Les tympans perforés, Yamaguchi arpente les décombres d’Hiroshima tel un spectre aveugle. Il a subi des brûlures au troisième degré au visage et aux bras. Sa vision est floue. Tout n’est que cendres, cratères fumants, métal tordu comme des mains implorantes. L’ingénieur réprime un haut-le-cœur : tout près de lui, des corps flottent dans la rivière Tenma. Hiroshima a l’air d’une opération à cœur ouvert. Levant la tête, Yamaguchi aperçoit le ciel déchiré en deux par « une immense colonne de feu en forme de champignon qui montait à l’assaut du ciel ». Une pluie noire descend sur la ville : des débris radioactifs qui irradient les survivants. Ayant retrouvé deux de ses collègues, Yamaguchi se terre dans un abri antiaérien. Il n’a qu’une envie : rentrer à Nagasaki, où l’attendent sa femme et son jeune fils.

Dernier train pour Nagasaki
Le lendemain, flanqué d’un cortège de survivants plus morts qui vivants, Yamaguchi attrape un train qui part vers l’ouest. Il arrive à Nagasaki au matin du 8 août. Le lendemain, dans les bureaux de Mitsubishi Heavy Industries, il est apostrophé par son patron. On ignore encore les ravages provoqués par la bombe : le président Truman n’a admis son existence que seize heures après le bombardement. « Une seule bombe ne peut détruire une ville entière, le raisonne le directeur. Vous avez manifestement été gravement blessé, et je pense que vous avez un peu perdu l’esprit. » Peu après 11h, comme pour lui donner raison, les vitres du bâtiment volent en éclat.
Malgré des bandages complètement ruinés, Yamaguchi n’est pas blessé. Il s’échappe du bâtiment et constate que le décor reproduit les mêmes visions d’horreur. « J’ai cru que le nuage en forme de champignon m’avait suivi jusqu’ici » dira-t-il. Une fois encore, l’explosion s’est produite à moins de trois kilomètres de sa location. Par chance, sa femme et son fils n’ont subi que des blessures superficielles : c’est ensemble qu’ils apprennent, six jours plus tard, la reddition sans conditions du Japon de la bouche de l’empereur Hirohito. La bombe A vient de gagner la guerre.
L’héritage radioactif
Yamaguchi est blessé. Il ne recouvrira jamais l’ouïe du côté gauche. Ses cheveux mettront plus de dix ans à repousser. Irradié, il vomit pendant des semaines. Plus tard, au crépuscule de sa vie, les dommages de son exposition à la radioactivité le rattrapent : il est atteint de cataractes et de leucémie, et sa famille en subit également les conséquences. A l’époque, on ignore les dangers de la radioactivité. Certains survivants, ostracisés par leur communauté, vivent dans un « ghetto atomique » sur le lieu de l’épicentre.

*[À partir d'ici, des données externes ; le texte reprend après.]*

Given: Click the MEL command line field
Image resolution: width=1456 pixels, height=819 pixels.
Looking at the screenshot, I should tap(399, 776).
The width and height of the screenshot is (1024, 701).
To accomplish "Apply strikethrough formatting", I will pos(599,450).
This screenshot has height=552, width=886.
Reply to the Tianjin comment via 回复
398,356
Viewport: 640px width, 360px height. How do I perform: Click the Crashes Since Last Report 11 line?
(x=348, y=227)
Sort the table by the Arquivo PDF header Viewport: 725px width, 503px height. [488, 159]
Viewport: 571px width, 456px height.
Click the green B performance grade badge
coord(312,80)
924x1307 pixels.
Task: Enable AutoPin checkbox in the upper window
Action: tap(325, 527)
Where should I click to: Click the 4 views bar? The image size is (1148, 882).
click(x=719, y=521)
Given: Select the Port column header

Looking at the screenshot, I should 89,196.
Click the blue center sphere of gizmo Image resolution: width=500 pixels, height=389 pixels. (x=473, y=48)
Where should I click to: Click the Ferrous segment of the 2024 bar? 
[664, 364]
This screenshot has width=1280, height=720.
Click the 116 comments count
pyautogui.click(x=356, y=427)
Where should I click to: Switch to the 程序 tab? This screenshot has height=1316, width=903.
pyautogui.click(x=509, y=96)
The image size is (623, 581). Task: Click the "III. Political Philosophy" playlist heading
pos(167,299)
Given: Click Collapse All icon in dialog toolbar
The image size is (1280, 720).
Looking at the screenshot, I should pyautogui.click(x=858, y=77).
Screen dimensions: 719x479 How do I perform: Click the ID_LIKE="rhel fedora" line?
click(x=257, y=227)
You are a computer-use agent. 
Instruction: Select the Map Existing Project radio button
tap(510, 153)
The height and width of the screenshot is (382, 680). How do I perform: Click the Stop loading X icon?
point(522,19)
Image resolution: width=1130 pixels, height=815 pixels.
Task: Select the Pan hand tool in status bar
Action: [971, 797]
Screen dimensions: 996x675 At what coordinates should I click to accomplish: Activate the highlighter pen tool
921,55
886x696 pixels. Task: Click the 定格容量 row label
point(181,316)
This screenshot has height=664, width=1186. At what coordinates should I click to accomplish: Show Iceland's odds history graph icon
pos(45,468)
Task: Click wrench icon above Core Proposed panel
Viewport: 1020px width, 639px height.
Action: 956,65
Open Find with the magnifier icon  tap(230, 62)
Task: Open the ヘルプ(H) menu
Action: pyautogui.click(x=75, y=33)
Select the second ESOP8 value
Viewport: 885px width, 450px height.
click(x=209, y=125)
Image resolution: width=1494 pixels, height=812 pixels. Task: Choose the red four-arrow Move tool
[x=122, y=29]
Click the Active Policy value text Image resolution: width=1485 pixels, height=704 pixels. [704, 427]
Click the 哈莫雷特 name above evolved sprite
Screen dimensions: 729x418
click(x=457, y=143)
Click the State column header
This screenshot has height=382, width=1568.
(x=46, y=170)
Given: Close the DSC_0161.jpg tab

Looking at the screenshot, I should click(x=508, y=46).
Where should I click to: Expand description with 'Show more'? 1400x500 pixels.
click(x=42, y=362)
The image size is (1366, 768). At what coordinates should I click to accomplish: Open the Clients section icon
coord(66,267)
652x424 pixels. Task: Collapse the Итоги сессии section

Mais Yamaguchi vit encore. Hanté par ses expériences de guerre, il se fait militant du désarmement atomique dans les années 2000 et rédige des livres afin de mettre des mots sur son traumatisme. Dans un recueil de poésie, il écrit : « Quand votre temps touche à son terme, vous devez mourir. Vous n’avez plus aucun choix quand la mort vient tout près. Oh, quel délice si elle témoignait de la chaleur et de la gentillesse à mon égard ! »
En 2010, la mort l’exauce enfin : Tsutomu Yamaguchi succombe d’un cancer à l’estomac. Il avait 93 ans. A ce jour, il est le seul individu à avoir été officiellement reconnu en tant que victime de deux bombardements atomiques.
Initialement publié sur Slate.fr
Bibliographie
- Donald Graeme, Les plus incroyables histoires des anonymes de la guerre, Jourdan, 2015.
- Evan Andrews, “The Man Who Survived Two Atomic Bombs”, History.com, 7 août 2015.
- André Kaspi, « Fallait-il bombarder Hiroshima ? », L’Histoire n°188, mai 1995.
- David McNeill, “How I survived Hiroshima and then Nagasaki”, Independent, 26 mars 2009.
- Stéphane Koechlin, La mort n’était pas au rendez-vous, La Librairie Vuibert, 2018.
- Mathilde Belin, « Tsutomu Yamaguchi, le seul homme à avoir survécu à Hiroshima et Nagasaki », Le Figaro, 6 août 2015.